Towards Arthur’s Pass: Boyle Village to Bealey River
The path to enlightenment is riddled with injury, exhaustion, bugs, rodents, dead livestock and bags of urine. I passed through an emotional and physical tunnel this leg, but have come out the end with some long-sought clarity.
The prior day’s rest and soaking in the pools at Hamner Springs had a mixed effect on my body. I felt extraordinarily drained. Perhaps the hot pools had sent my muscles a message that they could ease up, because my legs had little energy to offer as I walked the highway from town the morning of February 12, looking for a hitch back to Boyle Village.
I was out of the hostel early. Perhaps too early for the purposes of hitchhiking, as there was very little traffic on the road at that hour. It was over an hour before I was picked up by a charming young couple on their way to Nelson from Christchurch.
When I turned up the road towards the Boyle River Outdoor Education Centre (where I had mailed a food resupply) I came upon Kent, who was just coming out of the last leg. We briefly caught up. His plan was to walk more of the path ahead and then hitch to Hanmer Springs from farther down the highway. A few minutes later, down the road came Jean and Julliette. I enjoy running into them immensely, and I spent a bit more time catching up with them and sharing our respective highlights from the Waiau Pass.
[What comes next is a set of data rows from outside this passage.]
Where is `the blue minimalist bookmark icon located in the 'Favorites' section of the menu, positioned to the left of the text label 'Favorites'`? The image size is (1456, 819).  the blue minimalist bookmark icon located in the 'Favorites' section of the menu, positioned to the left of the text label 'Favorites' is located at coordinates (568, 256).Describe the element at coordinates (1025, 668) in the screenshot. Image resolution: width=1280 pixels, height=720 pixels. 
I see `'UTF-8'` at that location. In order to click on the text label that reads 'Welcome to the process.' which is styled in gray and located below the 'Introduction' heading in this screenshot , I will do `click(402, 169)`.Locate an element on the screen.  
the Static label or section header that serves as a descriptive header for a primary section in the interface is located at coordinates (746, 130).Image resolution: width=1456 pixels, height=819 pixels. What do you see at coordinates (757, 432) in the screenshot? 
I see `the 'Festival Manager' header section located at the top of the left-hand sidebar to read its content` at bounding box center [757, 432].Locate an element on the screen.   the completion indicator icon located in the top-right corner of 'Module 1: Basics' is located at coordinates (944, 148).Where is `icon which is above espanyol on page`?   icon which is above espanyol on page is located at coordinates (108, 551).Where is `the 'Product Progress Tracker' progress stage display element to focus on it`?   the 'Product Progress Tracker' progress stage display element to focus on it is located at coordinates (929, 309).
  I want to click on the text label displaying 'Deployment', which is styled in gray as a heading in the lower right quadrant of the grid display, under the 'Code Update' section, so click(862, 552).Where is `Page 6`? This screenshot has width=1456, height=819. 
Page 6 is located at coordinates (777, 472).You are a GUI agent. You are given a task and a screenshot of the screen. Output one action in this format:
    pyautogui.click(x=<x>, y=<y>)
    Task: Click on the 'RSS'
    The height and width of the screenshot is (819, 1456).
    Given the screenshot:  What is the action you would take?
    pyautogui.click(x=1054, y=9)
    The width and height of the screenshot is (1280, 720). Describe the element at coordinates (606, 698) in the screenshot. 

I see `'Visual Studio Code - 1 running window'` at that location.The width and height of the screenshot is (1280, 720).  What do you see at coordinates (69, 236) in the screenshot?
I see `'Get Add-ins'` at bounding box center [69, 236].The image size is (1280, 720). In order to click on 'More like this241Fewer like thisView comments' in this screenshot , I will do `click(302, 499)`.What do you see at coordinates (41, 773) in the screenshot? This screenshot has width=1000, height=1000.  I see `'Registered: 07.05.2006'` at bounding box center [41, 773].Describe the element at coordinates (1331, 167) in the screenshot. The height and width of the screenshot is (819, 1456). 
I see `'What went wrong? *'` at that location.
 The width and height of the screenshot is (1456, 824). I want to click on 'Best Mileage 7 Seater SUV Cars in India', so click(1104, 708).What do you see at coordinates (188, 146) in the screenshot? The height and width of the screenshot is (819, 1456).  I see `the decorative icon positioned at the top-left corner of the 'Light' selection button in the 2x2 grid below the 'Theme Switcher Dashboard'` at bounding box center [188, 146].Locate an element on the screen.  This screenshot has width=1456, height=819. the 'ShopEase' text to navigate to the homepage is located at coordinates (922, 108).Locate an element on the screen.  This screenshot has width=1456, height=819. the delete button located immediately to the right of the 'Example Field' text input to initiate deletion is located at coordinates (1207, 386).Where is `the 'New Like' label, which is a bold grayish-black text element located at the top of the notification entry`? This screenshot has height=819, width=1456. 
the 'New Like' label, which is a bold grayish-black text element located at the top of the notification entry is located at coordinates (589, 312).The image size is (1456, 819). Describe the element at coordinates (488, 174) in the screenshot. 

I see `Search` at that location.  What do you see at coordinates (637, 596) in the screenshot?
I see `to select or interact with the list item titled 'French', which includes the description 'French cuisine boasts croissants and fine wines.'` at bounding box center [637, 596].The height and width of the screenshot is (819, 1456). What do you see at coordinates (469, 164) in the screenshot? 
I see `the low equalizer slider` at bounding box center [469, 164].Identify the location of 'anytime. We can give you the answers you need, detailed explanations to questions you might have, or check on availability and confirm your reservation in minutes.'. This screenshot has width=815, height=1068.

After picking up my food package and re-organizing my pack, I set out again on the trail along the Boyle and Doubtful rivers. This walk was not pleasant. The trail was poorly marked, the route was awkward, along steep banks with many stream and river crossings. At one point I had to scale a seven foot high deer fence to get back on the trail. It was slow and frustrating and hot.
As I stopped to rest mid-afternoon at the beginning of the Harper Pass track, I ran into Kent once again. He was preparing to hitch, having completed this stretch of he walk ahead of me. In the course of conversation, I mentioned that I had failed to mail ahead an extra gas canister for my stove, and he kindly offered up his spare before heading on. Another kind soul.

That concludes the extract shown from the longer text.